To be done:
Output every line of the entries below verbatim, leaving out the pictures.
# START OF Listed records
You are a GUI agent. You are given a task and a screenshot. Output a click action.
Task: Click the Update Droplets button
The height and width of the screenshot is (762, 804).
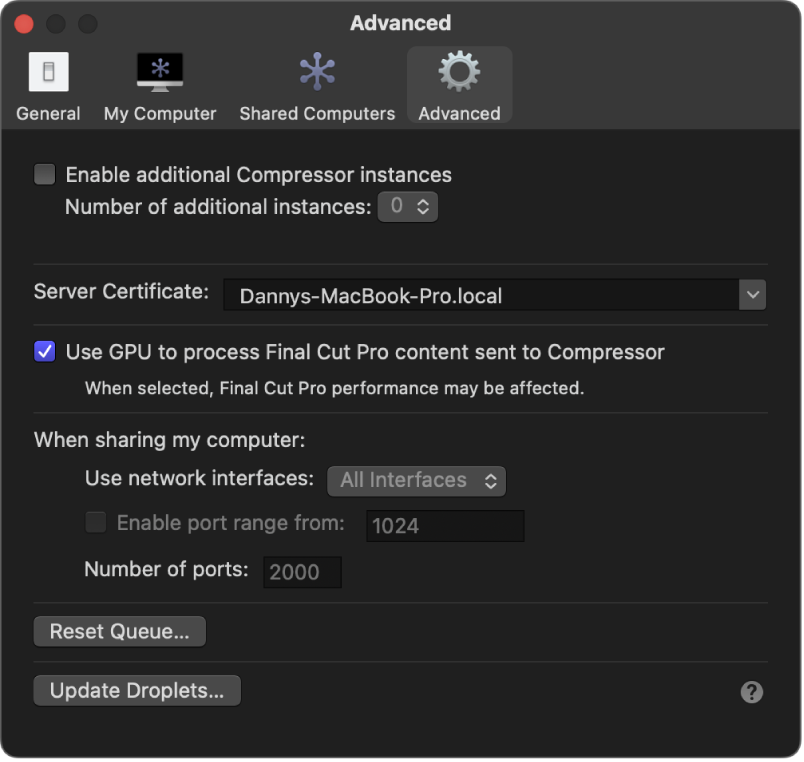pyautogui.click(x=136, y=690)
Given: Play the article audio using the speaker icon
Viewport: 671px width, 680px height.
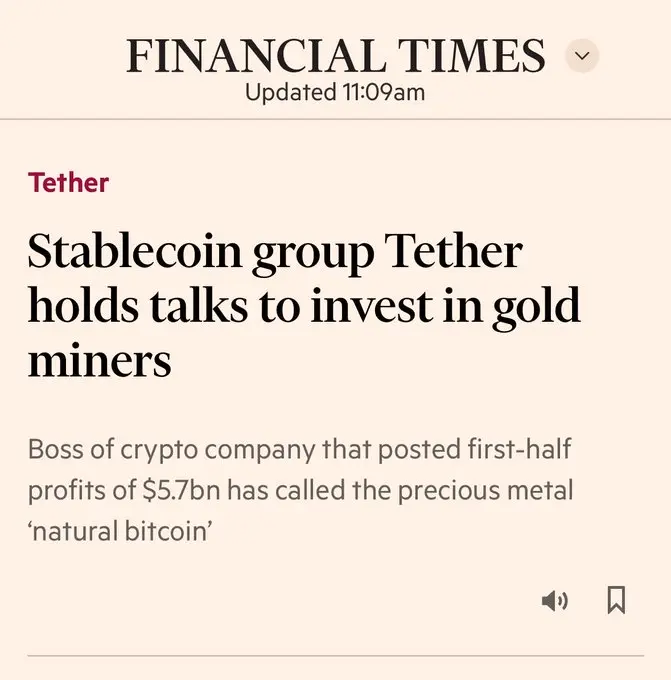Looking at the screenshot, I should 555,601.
# END OF Listed records
Result below:
You are a GUI agent. You are given a task and a screenshot. Output a click action.
Task: Click the Update Droplets button
The height and width of the screenshot is (762, 804).
pyautogui.click(x=136, y=690)
Given: Play the article audio using the speaker icon
Viewport: 671px width, 680px height.
Looking at the screenshot, I should 555,601.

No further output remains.